Task description | Transcribe each of the entries below word for word, omitting the pictures from your transcription.

Records:

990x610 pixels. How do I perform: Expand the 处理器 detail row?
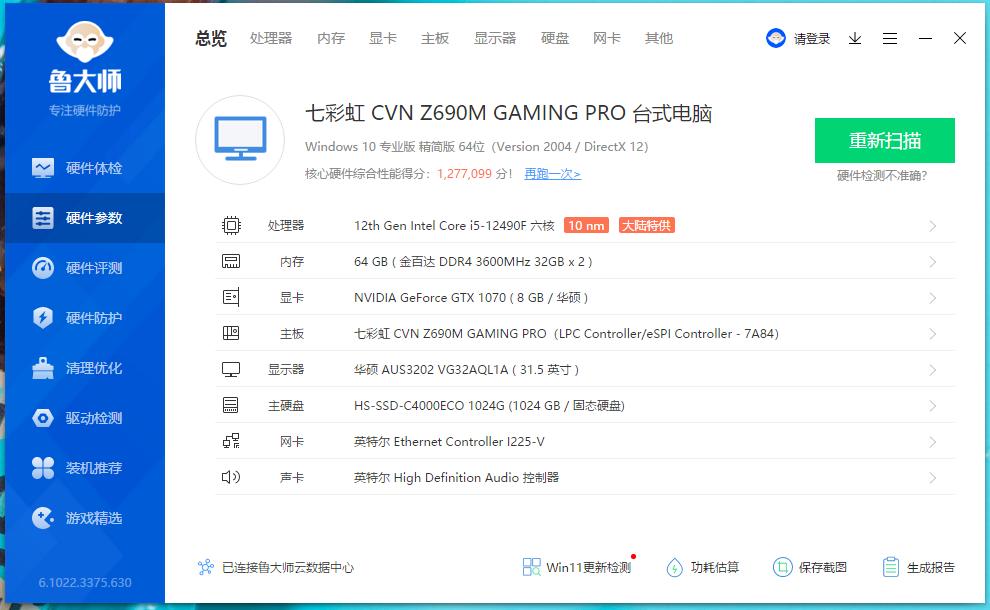585,225
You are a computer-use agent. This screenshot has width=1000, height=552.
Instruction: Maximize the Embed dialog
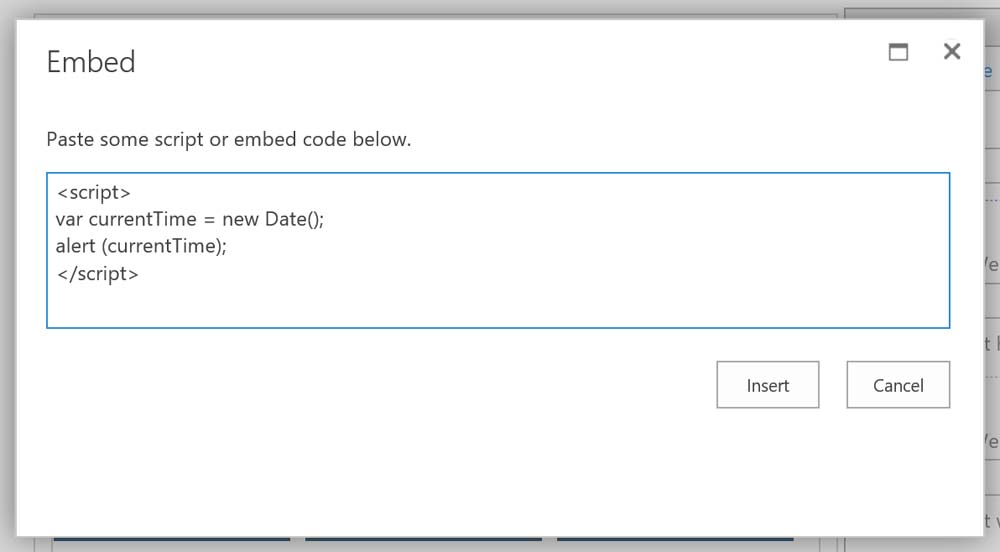click(x=899, y=53)
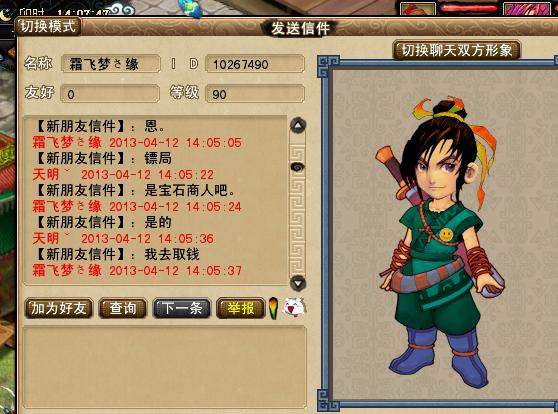
Task: Show next message with 下一条
Action: pos(182,308)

Finished exercise |
990x610 pixels. How do I perform: Expand the 处理器 detail row?
585,225
You are a computer-use agent. This screenshot has width=1000, height=552.
Instruction: Maximize the Embed dialog
click(x=899, y=53)
Task: Show next message with 下一条
Action: pos(182,308)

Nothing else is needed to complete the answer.